In full and without deviation, write out the entries that follow.

Material for this exercise =>
☆ ☆ ☆ ☆ ☆
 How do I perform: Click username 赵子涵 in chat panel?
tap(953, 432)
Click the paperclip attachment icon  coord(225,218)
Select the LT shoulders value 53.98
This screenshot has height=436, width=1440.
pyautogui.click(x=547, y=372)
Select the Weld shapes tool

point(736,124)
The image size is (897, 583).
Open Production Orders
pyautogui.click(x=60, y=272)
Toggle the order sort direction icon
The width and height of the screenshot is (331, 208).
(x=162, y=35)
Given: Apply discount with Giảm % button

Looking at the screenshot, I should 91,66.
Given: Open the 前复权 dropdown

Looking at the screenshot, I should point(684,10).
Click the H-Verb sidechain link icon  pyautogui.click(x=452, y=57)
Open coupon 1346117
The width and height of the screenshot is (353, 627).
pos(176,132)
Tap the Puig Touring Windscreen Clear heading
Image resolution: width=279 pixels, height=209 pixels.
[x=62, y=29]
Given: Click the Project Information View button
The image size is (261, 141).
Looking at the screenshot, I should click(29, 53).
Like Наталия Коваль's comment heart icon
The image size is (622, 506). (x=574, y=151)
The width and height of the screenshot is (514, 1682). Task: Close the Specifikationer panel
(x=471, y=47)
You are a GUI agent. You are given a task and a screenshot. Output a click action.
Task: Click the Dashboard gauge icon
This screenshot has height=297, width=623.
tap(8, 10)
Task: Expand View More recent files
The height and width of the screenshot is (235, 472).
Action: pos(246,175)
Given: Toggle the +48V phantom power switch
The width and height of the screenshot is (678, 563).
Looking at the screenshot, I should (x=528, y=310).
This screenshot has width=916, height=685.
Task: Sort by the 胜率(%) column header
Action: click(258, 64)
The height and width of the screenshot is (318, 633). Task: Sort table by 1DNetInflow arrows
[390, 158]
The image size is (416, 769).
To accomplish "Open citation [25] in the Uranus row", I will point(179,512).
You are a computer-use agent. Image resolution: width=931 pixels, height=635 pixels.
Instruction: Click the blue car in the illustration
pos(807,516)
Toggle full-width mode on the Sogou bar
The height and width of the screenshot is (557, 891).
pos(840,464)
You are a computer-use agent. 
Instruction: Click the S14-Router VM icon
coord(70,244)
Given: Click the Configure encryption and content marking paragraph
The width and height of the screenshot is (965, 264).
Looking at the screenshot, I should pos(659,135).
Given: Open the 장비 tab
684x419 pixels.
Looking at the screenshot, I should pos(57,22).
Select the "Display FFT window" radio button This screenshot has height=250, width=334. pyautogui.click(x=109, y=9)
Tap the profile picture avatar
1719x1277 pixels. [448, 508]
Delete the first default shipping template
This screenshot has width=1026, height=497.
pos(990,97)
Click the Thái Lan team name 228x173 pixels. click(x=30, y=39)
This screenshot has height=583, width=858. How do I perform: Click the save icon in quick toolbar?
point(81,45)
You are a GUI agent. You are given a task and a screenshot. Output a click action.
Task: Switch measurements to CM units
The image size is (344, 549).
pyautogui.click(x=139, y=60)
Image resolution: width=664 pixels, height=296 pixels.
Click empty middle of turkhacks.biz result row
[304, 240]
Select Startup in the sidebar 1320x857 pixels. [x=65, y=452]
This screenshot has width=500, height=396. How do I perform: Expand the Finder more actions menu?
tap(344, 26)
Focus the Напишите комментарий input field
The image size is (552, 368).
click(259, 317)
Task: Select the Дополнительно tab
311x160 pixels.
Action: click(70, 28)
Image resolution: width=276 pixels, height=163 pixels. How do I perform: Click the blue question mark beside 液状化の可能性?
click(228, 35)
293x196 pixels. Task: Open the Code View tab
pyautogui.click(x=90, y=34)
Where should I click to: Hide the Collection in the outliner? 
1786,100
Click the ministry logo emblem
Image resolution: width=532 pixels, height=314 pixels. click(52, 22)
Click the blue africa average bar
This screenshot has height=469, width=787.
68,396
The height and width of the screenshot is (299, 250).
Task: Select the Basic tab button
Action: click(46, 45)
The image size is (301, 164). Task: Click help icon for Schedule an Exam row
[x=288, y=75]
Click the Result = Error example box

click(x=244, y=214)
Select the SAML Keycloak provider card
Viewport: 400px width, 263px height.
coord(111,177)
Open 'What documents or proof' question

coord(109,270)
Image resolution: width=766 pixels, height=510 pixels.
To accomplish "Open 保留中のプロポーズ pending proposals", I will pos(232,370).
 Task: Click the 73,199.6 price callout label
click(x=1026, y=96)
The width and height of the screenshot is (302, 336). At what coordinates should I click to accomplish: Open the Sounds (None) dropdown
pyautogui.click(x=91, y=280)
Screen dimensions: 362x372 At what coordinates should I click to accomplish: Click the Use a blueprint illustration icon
☆ ☆ ☆ ☆ ☆
Output =>
 How do I perform: Click username 赵子涵 in chat panel?
tap(953, 432)
Click the paperclip attachment icon  coord(225,218)
Select the LT shoulders value 53.98
This screenshot has height=436, width=1440.
pyautogui.click(x=547, y=372)
Select the Weld shapes tool

point(736,124)
The image size is (897, 583).
Open Production Orders
pyautogui.click(x=60, y=272)
Toggle the order sort direction icon
The width and height of the screenshot is (331, 208).
(x=162, y=35)
Given: Apply discount with Giảm % button

Looking at the screenshot, I should 91,66.
Given: Open the 前复权 dropdown

Looking at the screenshot, I should point(684,10).
Click the H-Verb sidechain link icon  pyautogui.click(x=452, y=57)
Open coupon 1346117
The width and height of the screenshot is (353, 627).
pos(176,132)
Tap the Puig Touring Windscreen Clear heading
Image resolution: width=279 pixels, height=209 pixels.
[x=62, y=29]
Given: Click the Project Information View button
The image size is (261, 141).
Looking at the screenshot, I should click(29, 53).
Like Наталия Коваль's comment heart icon
The image size is (622, 506). (x=574, y=151)
The width and height of the screenshot is (514, 1682). Task: Close the Specifikationer panel
(x=471, y=47)
You are a GUI agent. You are given a task and a screenshot. Output a click action.
Task: Click the Dashboard gauge icon
This screenshot has height=297, width=623.
tap(8, 10)
Task: Expand View More recent files
The height and width of the screenshot is (235, 472).
Action: pos(246,175)
Given: Toggle the +48V phantom power switch
The width and height of the screenshot is (678, 563).
Looking at the screenshot, I should (x=528, y=310).
This screenshot has width=916, height=685.
Task: Sort by the 胜率(%) column header
Action: click(258, 64)
The height and width of the screenshot is (318, 633). Task: Sort table by 1DNetInflow arrows
[390, 158]
The image size is (416, 769).
To accomplish "Open citation [25] in the Uranus row", I will point(179,512).
You are a computer-use agent. Image resolution: width=931 pixels, height=635 pixels.
Instruction: Click the blue car in the illustration
pos(807,516)
Toggle full-width mode on the Sogou bar
The height and width of the screenshot is (557, 891).
pos(840,464)
You are a computer-use agent. 
Instruction: Click the S14-Router VM icon
coord(70,244)
Given: Click the Configure encryption and content marking paragraph
The width and height of the screenshot is (965, 264).
Looking at the screenshot, I should pos(659,135).
Given: Open the 장비 tab
684x419 pixels.
Looking at the screenshot, I should pos(57,22).
Select the "Display FFT window" radio button This screenshot has height=250, width=334. pyautogui.click(x=109, y=9)
Tap the profile picture avatar
1719x1277 pixels. [448, 508]
Delete the first default shipping template
This screenshot has width=1026, height=497.
pos(990,97)
Click the Thái Lan team name 228x173 pixels. click(x=30, y=39)
This screenshot has height=583, width=858. How do I perform: Click the save icon in quick toolbar?
point(81,45)
You are a GUI agent. You are given a task and a screenshot. Output a click action.
Task: Switch measurements to CM units
The image size is (344, 549).
pyautogui.click(x=139, y=60)
Image resolution: width=664 pixels, height=296 pixels.
Click empty middle of turkhacks.biz result row
[304, 240]
Select Startup in the sidebar 1320x857 pixels. [x=65, y=452]
This screenshot has width=500, height=396. How do I perform: Expand the Finder more actions menu?
tap(344, 26)
Focus the Напишите комментарий input field
The image size is (552, 368).
click(259, 317)
Task: Select the Дополнительно tab
311x160 pixels.
Action: click(70, 28)
Image resolution: width=276 pixels, height=163 pixels. How do I perform: Click the blue question mark beside 液状化の可能性?
click(228, 35)
293x196 pixels. Task: Open the Code View tab
pyautogui.click(x=90, y=34)
Where should I click to: Hide the Collection in the outliner? 
1786,100
Click the ministry logo emblem
Image resolution: width=532 pixels, height=314 pixels. click(52, 22)
Click the blue africa average bar
This screenshot has height=469, width=787.
68,396
The height and width of the screenshot is (299, 250).
Task: Select the Basic tab button
Action: click(46, 45)
The image size is (301, 164). Task: Click help icon for Schedule an Exam row
[x=288, y=75]
Click the Result = Error example box

click(x=244, y=214)
Select the SAML Keycloak provider card
Viewport: 400px width, 263px height.
coord(111,177)
Open 'What documents or proof' question

coord(109,270)
Image resolution: width=766 pixels, height=510 pixels.
To accomplish "Open 保留中のプロポーズ pending proposals", I will pos(232,370).
 Task: Click the 73,199.6 price callout label
click(x=1026, y=96)
The width and height of the screenshot is (302, 336). At what coordinates should I click to accomplish: Open the Sounds (None) dropdown
pyautogui.click(x=91, y=280)
Screen dimensions: 362x372 At what coordinates should I click to accomplish: Click the Use a blueprint illustration icon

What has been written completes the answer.